ENEM 2024 - Desafios para a valorização da herança africana no Brasil
Enviada em 01/11/2025
A Declaração dos Direitos Humanos, de 1948, prevê todos os direitos à igualdade e à dignidade. Porém, a concretização da garantia em voga é dificultada à valorização da herança africana no Brasil. Tal cenário ocorre, em especial, devido à persistência do racismo estrutural e à má formação sociocultural.
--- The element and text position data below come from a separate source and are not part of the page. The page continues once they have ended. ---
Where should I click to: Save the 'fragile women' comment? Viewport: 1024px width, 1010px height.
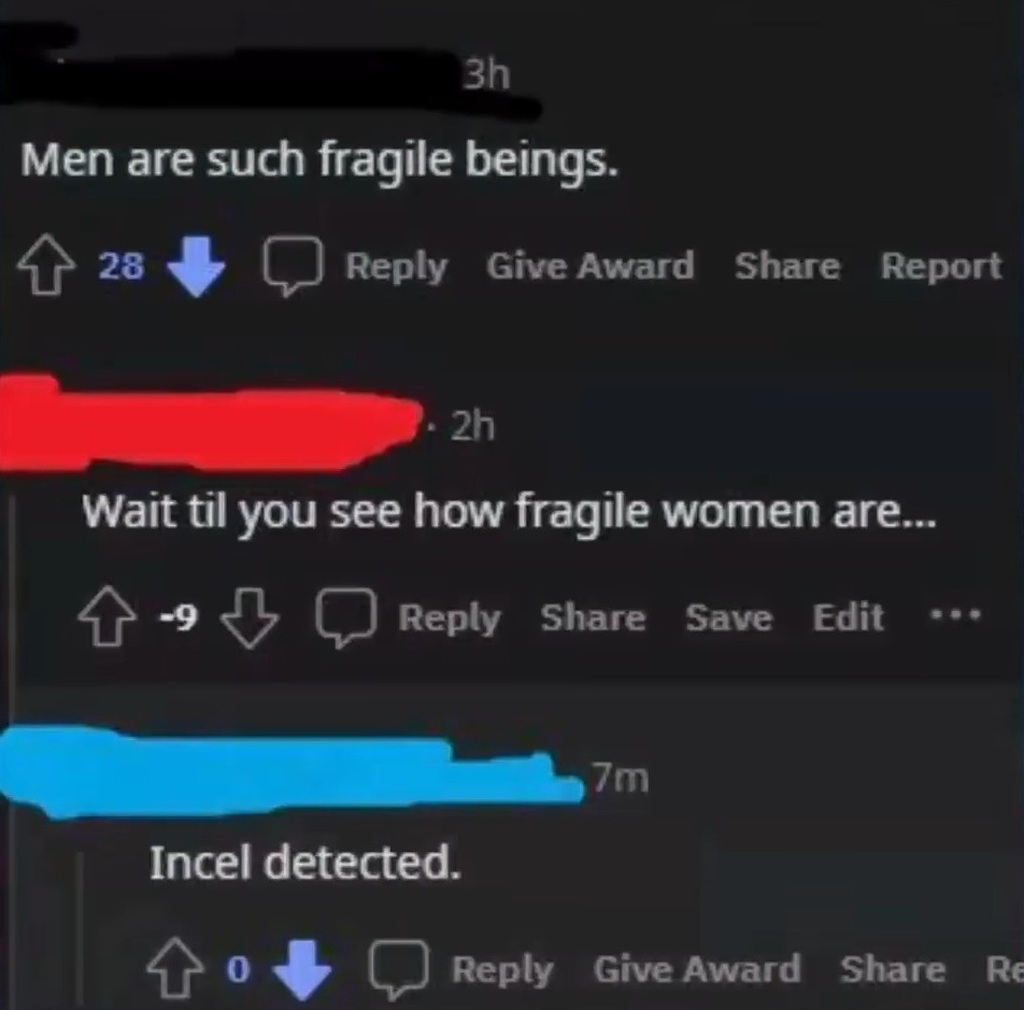729,617
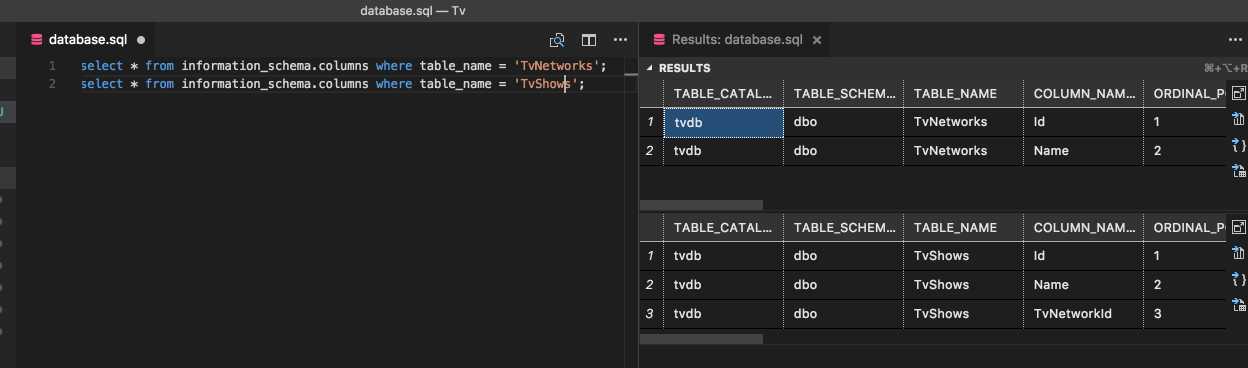The image size is (1248, 368).
Task: Click the split editor icon
Action: [x=589, y=40]
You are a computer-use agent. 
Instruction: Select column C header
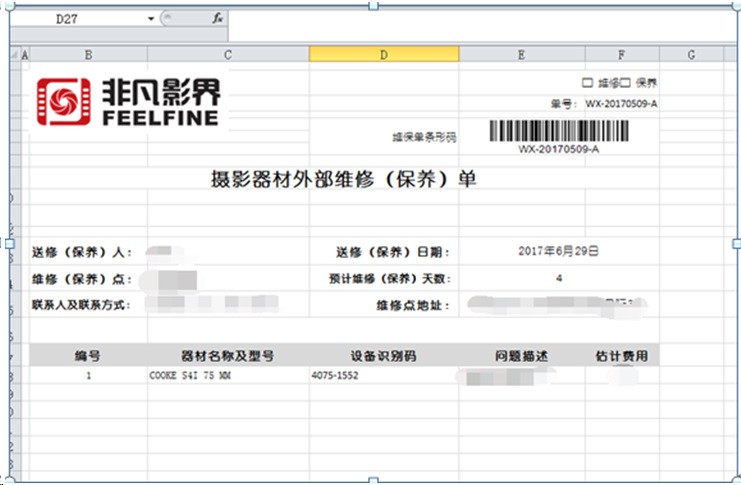click(228, 54)
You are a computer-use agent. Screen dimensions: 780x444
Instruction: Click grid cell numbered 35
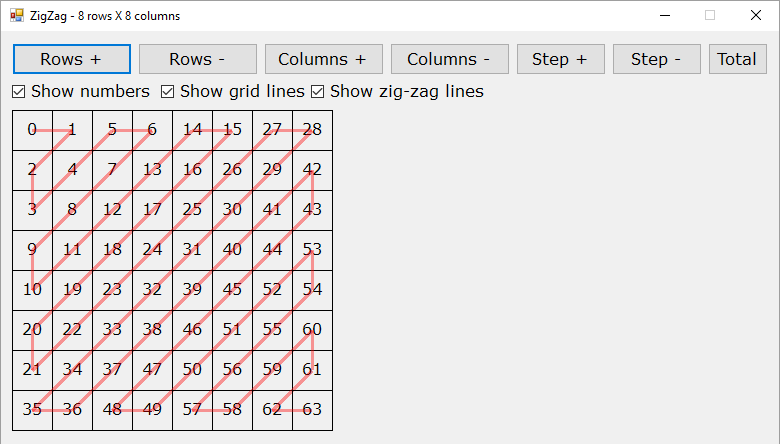tap(32, 410)
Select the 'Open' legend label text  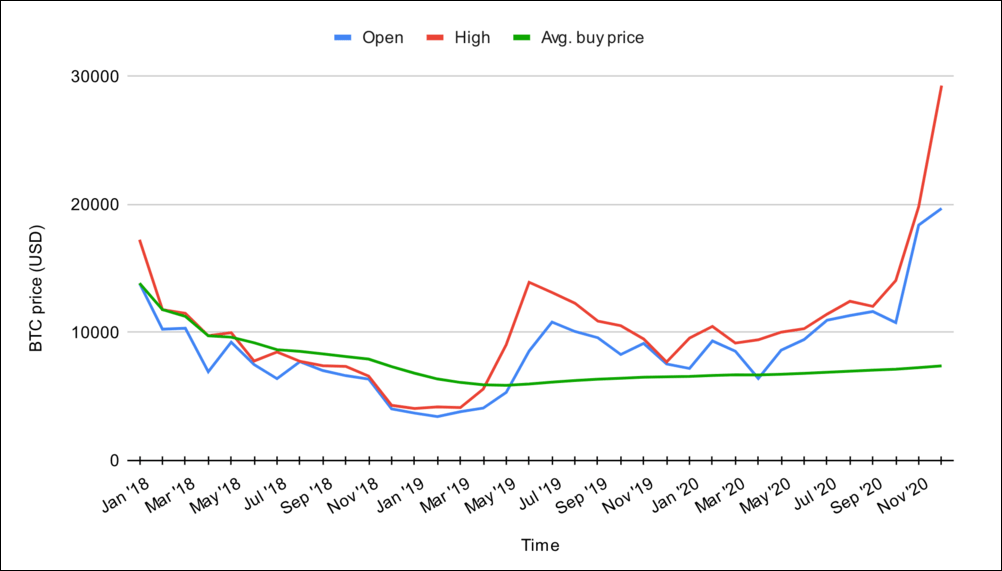(382, 38)
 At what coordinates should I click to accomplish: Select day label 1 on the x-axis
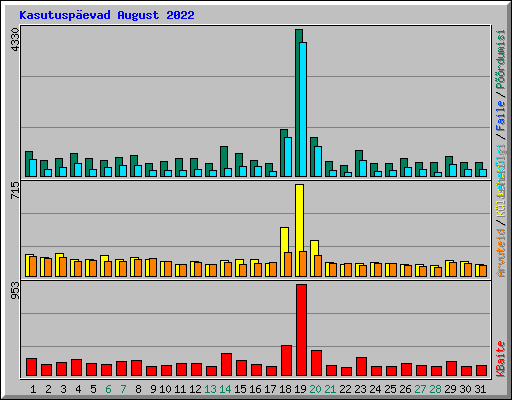coord(33,389)
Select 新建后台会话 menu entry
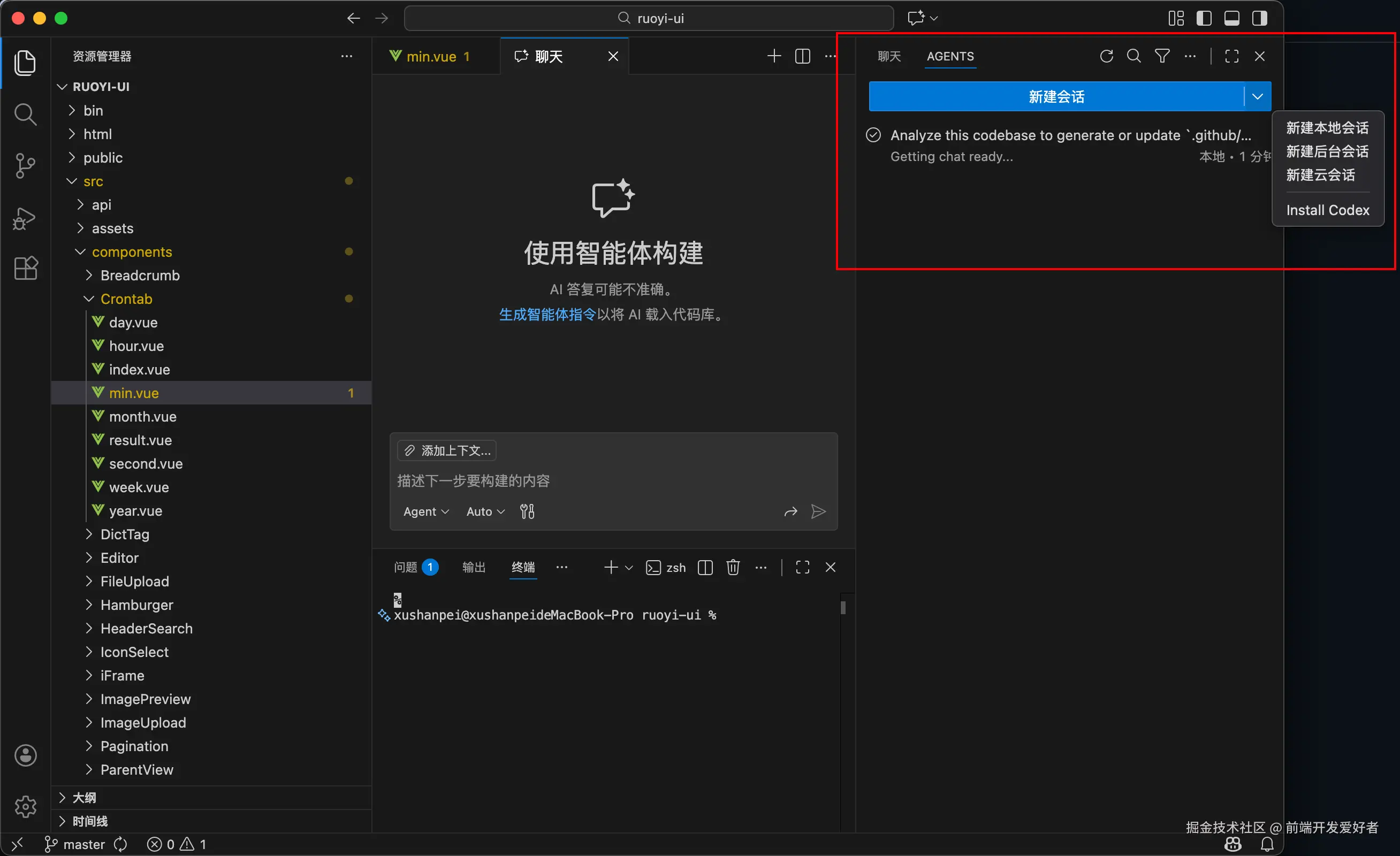Screen dimensions: 1400x856 1327,151
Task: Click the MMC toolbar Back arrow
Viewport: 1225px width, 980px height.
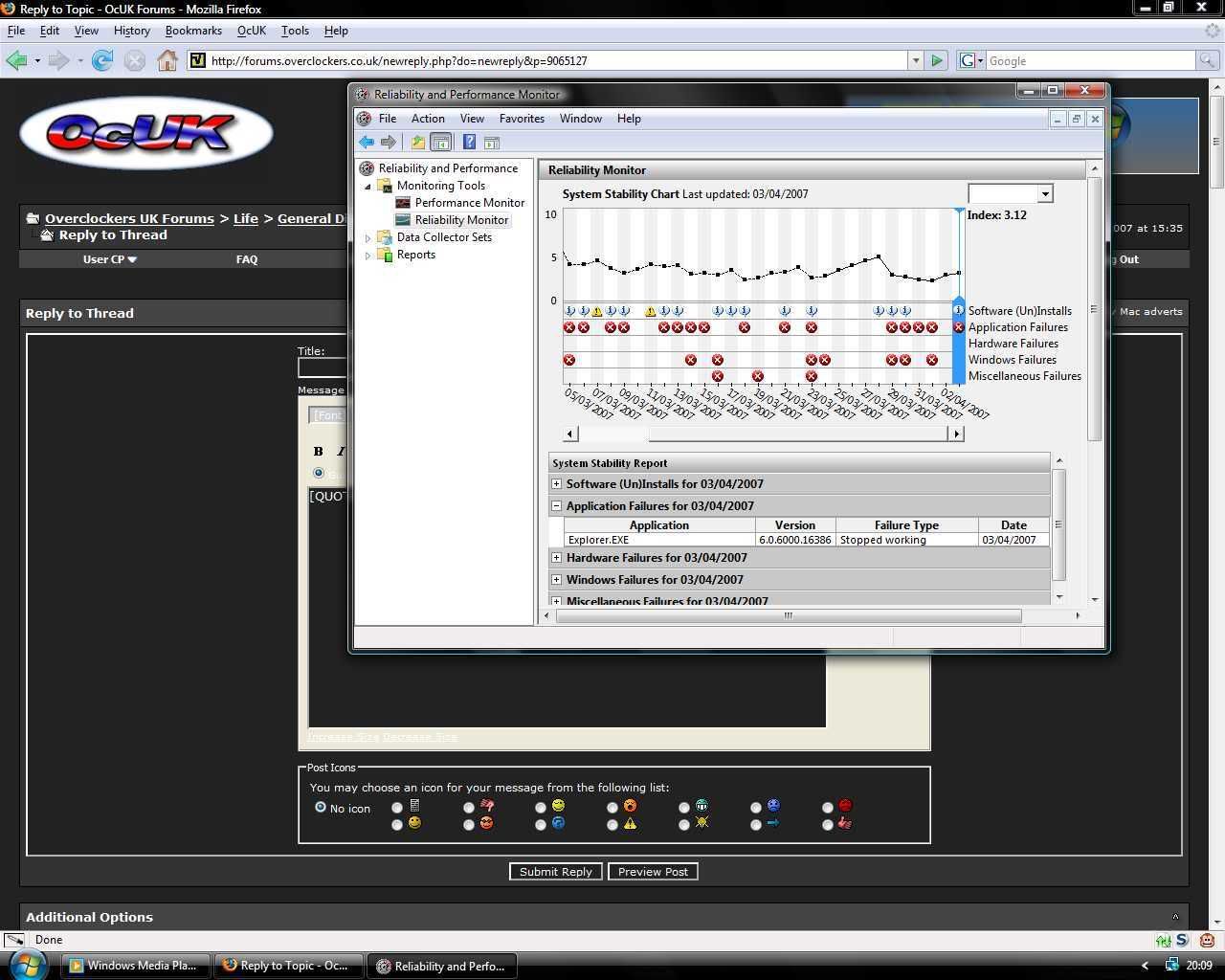Action: (367, 143)
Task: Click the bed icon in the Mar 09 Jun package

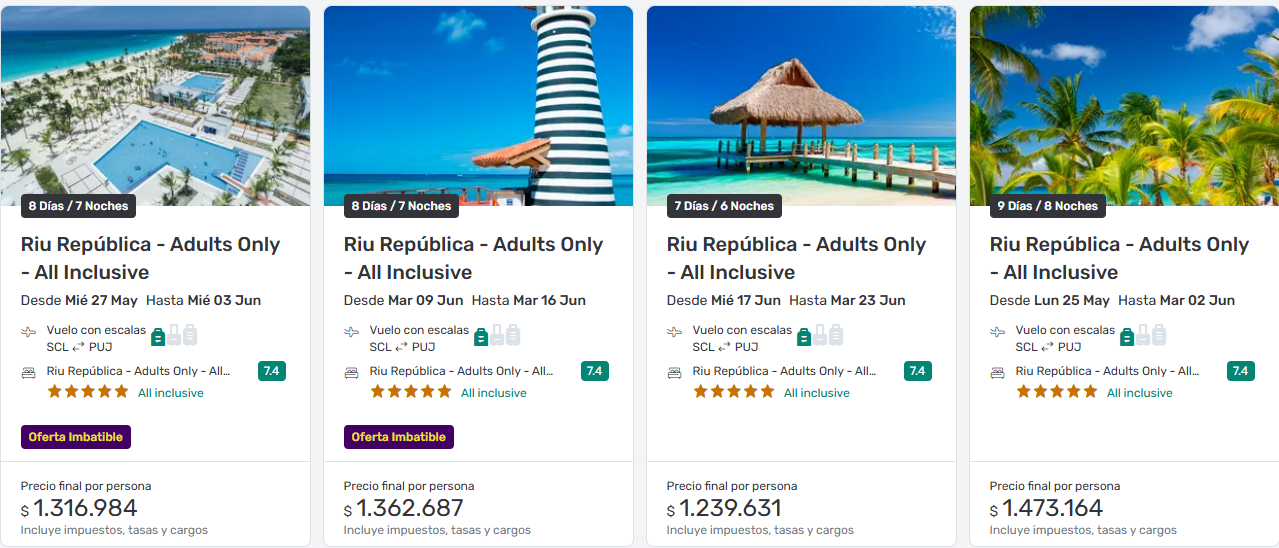Action: [351, 372]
Nesse contexto, é importante destacar a insuficiência da ação estatal em relação ao reconhecimento e à promoção da cultura afro-brasileira. Conforme o pensador Nicolau Maquiavel, o principal objetivo do governante é a manutenção do poder, relegando a segundo plano a busca pelo bem comum. Nesse prisma, observa-se um descaso por parte do governo com escassos investimentos em políticas públicas de valorização da cultura africana, uma vez que políticas voltadas à promoção da igualdade étnico-racial não oferecem significativo retorno eleitoral aos políticos. Isso ocorre porque grande parte da população não enxerga a preservação da herança africana como prioridade e, por isso, não apoia os governantes que proponham medidas de valorização cultural.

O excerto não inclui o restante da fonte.